I’ve been touring to arts centers and theatres across the UK for 25 years now. I’ve been squeezed illegally in the back on vans smuggled across the country with huge backbreaking sets. I’ve walked around very comparable shopping malls in towns on cold winter’s days trying to burn time between the tech fit up and the show. I've got a mixture of accommodation stories from a B&B in Brighton that offered you a French cigarette with your breakfast, to a terrible place in Bedford where the door came off the night and the lights flashed on and off every hour.
I feel now in the arts we are at a tipping point. Audiences aren’t as frequent as they were, especially in new writing and more experimental work. They might flog in to see National theatre live, comedians etc, but it’s hard to get the audience to take a chance on someone or something they've never heard of. This is due to many things that I’m underqualified to comment on, but recently I went somewhere with a show and we got an audience of about 21 in 150 seated venue. The venue thought this was very good considering….
There are positives, of course, there has to be and my one example is Colchester Arts Centre.
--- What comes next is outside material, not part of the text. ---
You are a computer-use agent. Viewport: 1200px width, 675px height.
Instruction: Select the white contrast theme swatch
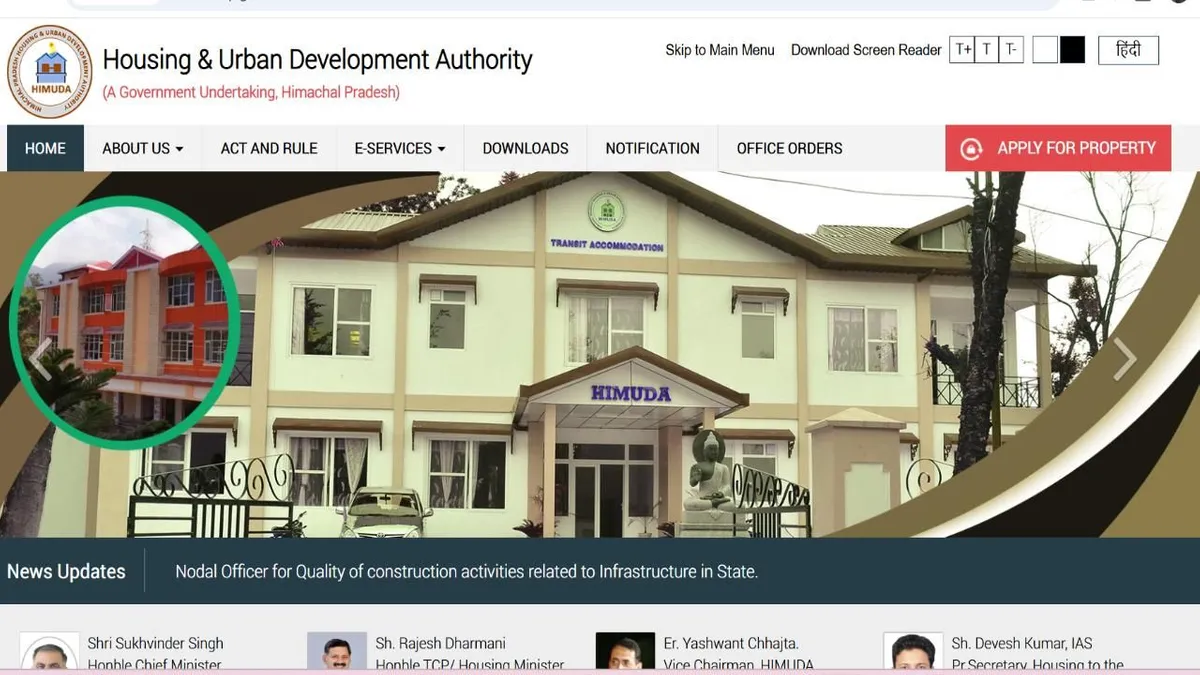click(1045, 50)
I come from Colchester. I lived there from the age of 9 to 20 and I’m still a strong supporter of the Colchester United (for my sins). One of the biggest influences of me in becoming who I am today, whatever that may be, was Colchester Arts Centre
A beautiful church that survived over a hundred years through the English civil war, the burning’s of religious martyr’s outside it's walls and worse of all goth teenager hanging out drinking snakebite in the graveyard in the 80's. I first became aware of it in my early teens while attending the first of many summer school’s called GOAT (Getting your act together). Here you would have singing lessons, drama, dance and circus skills for two weeks. Then quick auditions and a musical show all done in the third week with a couple of performances. It was brilliant and I made lifelong friends. All made possible from £30 all in from the parents.
Through my late teens, I begin to hang out at the art center socially, Illegally drinking terrible alcohol in the graveyards and going to unique music events in the evenings. In sixth form college myself and local geniuses Damien Bell and Darren Gooding set up a theatre company and premiered new works there ( they are still doing excellent work ) and even ran a Comedy Impro night completely ripping off “Whose Line is it Anyway” once a month. The arts center was always welcoming to local artists and young creatives needing and recognising the importance of that vital experience at that age.
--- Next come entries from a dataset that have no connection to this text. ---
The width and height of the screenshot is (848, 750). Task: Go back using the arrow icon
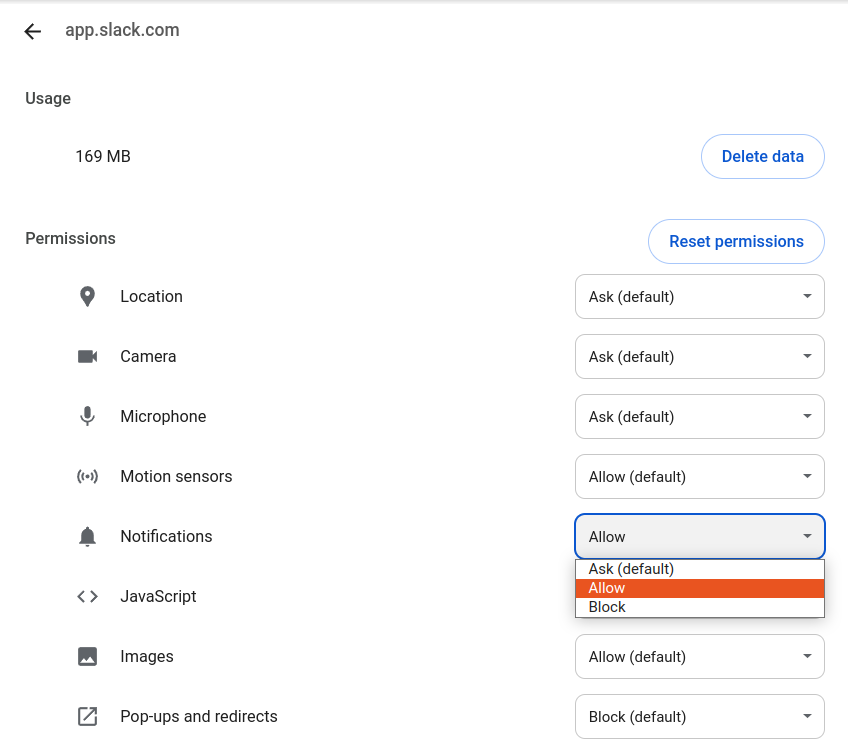[x=32, y=31]
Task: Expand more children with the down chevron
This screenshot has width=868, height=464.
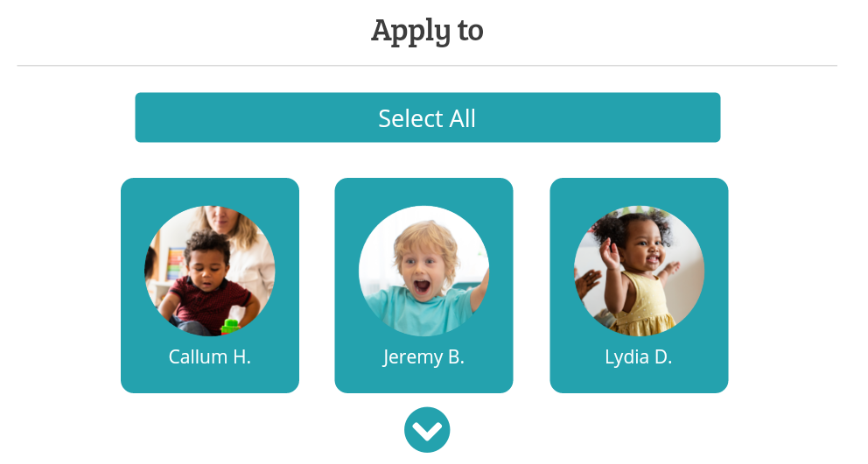Action: [x=427, y=430]
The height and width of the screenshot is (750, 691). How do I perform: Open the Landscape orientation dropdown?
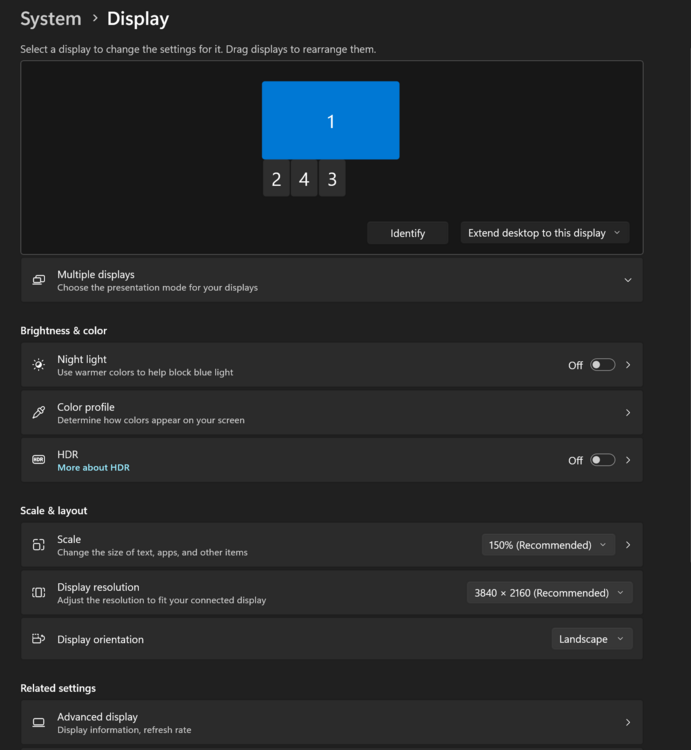[592, 639]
Since leaving Colchester in 1991 I have come back to the Arts Centre with other companies and with my own work over the last twenty years and it’s always like coming home. The brilliant work done by Anthony Roberts and the team is talked about throughout the country from artists in every genre. It’s a place where people love to go and perform. They provide a fascinating mixture of live events that is bold, pioneering and entertaining.
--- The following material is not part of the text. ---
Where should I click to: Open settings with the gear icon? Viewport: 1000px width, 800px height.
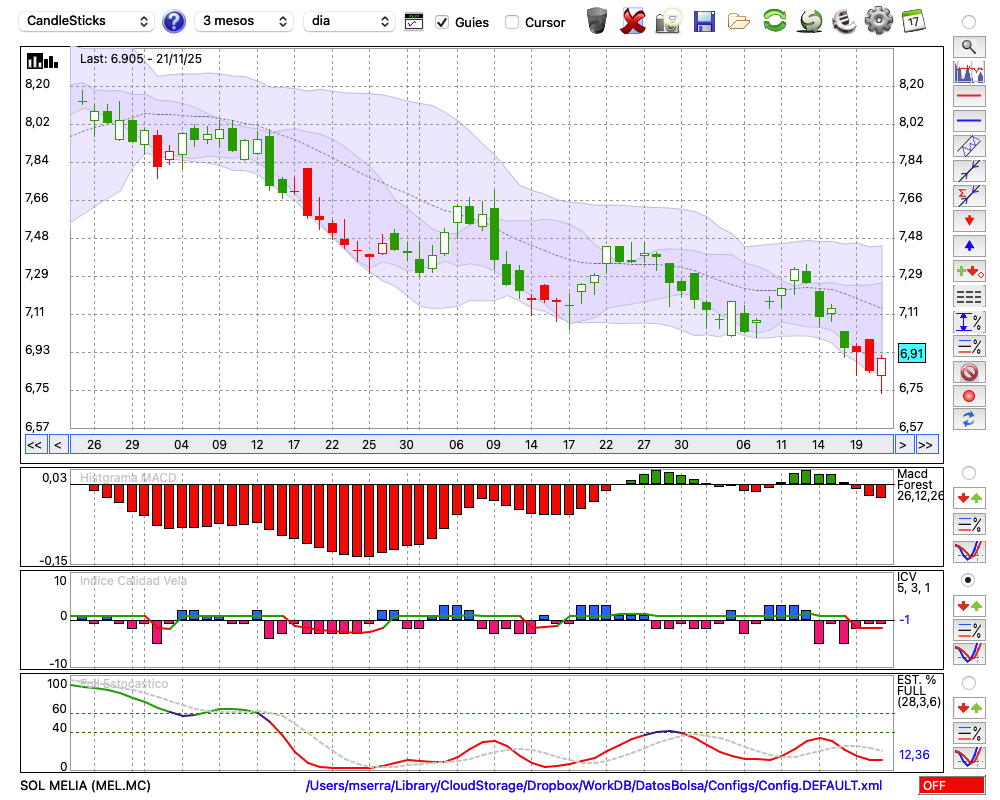pos(878,20)
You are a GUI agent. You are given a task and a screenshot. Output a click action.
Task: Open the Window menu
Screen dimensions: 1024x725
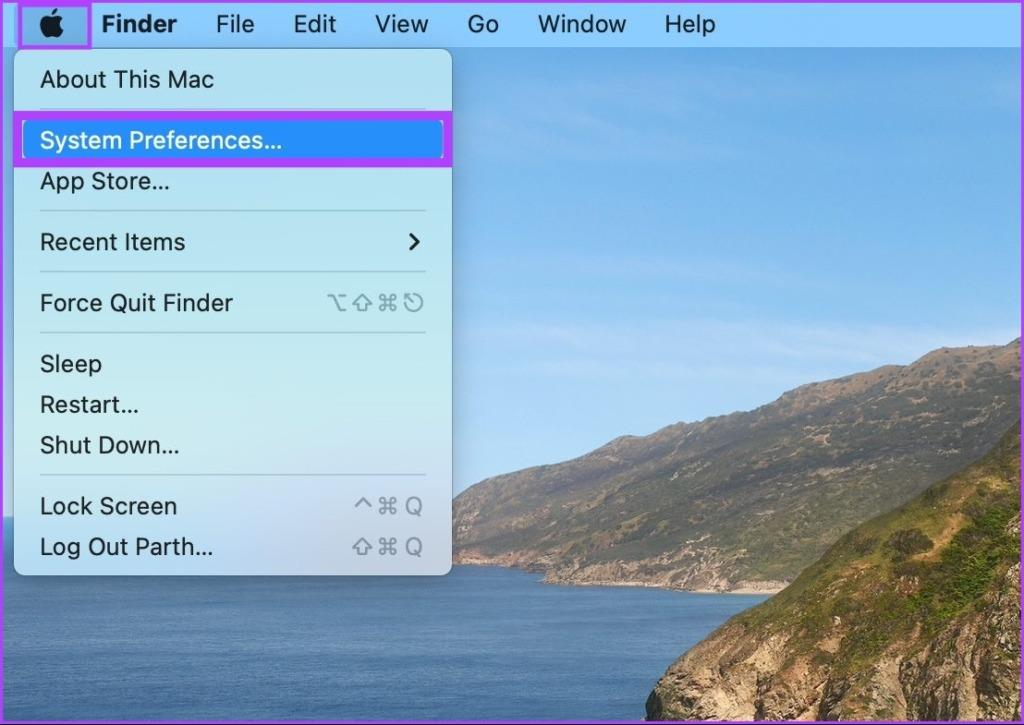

When you go with a show my experience has always been marvelous. You get a full house generally and you ego might think it’s because they’ve come to see your work, but the truth is they come to the venue because they trust it and it’s theirs. I think that relationship is a vital component going forward for every venue in the future of the arts.
They’ve just been awarded capital arts project grant and you can read about it all here. https://www.colchesterartscentre.com/news/news-categories/capital-bid-success/
Go there if you haven't and if you have been...carry on. I don't why I'm saying that because once you've gone through those doors there is no turning back. It grabs you and doesn't let go.